Era un pomeriggio come un altro a casa Potter o almeno, questo era quello che stava pensando James, seduto in cucina a fare merenda in compagnia di suo padre che stranamente non era in ufficio, prima che qualcosa iniziasse a fare un insopportabile rumore.
 
Il sopracitato genitore, preso anche lui inizialmente alla sprovvista, ebbe il suo bel da fare per recuperare dalle sue tasche un oggettino grande più o meno quanto una noce che di punto in bianco sembrava aver preso vita propria illuminandosi di rosso ed emettendo fastidiosi suoni ad intermittenza.
Il signor Potter si ritrovò quindi ad aggrottare le sopracciglia mentre passava la bacchetta sopra la piccola sfera per silenziarla per poi scusarsi con il figlio dicendo che avrebbero finito il discorso un’altra volta e lasciare la stanza a passo svelto.
 
Non aveva neanche finito la sua fetta di torta che ormai giaceva abbandonata nel piatto rimasto sulla tavola.
 
“È successo qualcosa al lavoro?” domandò James al padre quando lo rivide passare in corridoio.

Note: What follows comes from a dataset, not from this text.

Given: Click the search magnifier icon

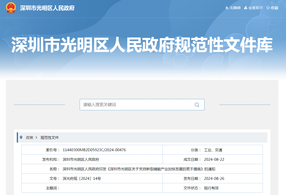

Per qualche ragione alla risposta negativa che gli venne data il suo pensiero andò subito ad Elise: se non era per il lavoro doveva per forza essere qualcosa che centrava con lei, no?
 
Non poteva immaginare quanto ci avesse visto giusto.
 
Ma d’altronde non poteva aspettarsi nemmeno di veder ricomparire il padre un’oretta e mezza più tardi con la suddetta ragazza tra le braccia.
Ragazza che per poco non riconosceva.
 
 
Non appena il signor Potter posò Elise sul letto in camera di Lily (lei era ancora a Hogwarts e non sarebbe tornata prima della fine della scuola, non le sarebbe servito) James potè finalmente osservarla meglio.
Non voleva neanche pensare a come aveva fatto a ridursi in quello stato.
 
 
Il viso era contratto in una smorfia di sofferenza e pallido, se non si contava il taglio che le attraversava la fronte colorandogli la guancia di rosso là dove il sangue era colato.
La maglietta era praticamente inesistente in corrispondenza della sua spalla sinistra e tinta di rosso per buona parte di quello che rimaneva.
 
Sperava vivamente che quella ferita fosse meno grave di quello che sembrava anche se il fatto che continuasse a sanguinare non era esattamente di buon auspicio.
 
Il dorso e le nocche delle mani erano percorsi da numerosi tagli –era una scheggia di vetro quella?- come se avesse ripetutamente preso a pugni qualcosa e i pantaloni strappati in corrispondenza delle ginocchia rivelavano che anche lì la pelle sottostante era abrasa.
Persino gli avambracci erano graffiati in più punti e quello che restava della maglia sembrava essere in parte bruciacchiato come se diverse maledizioni l’avessero presa di striscio.
 
In due anni di tirocinio al San Mungo non si ricordava di aver ancora mai visto nessuno conciato a quel modo.
 
 
“Chiama il Medimago Robbins” gli ordinò suo padre di punto in bianco facendolo trasalire.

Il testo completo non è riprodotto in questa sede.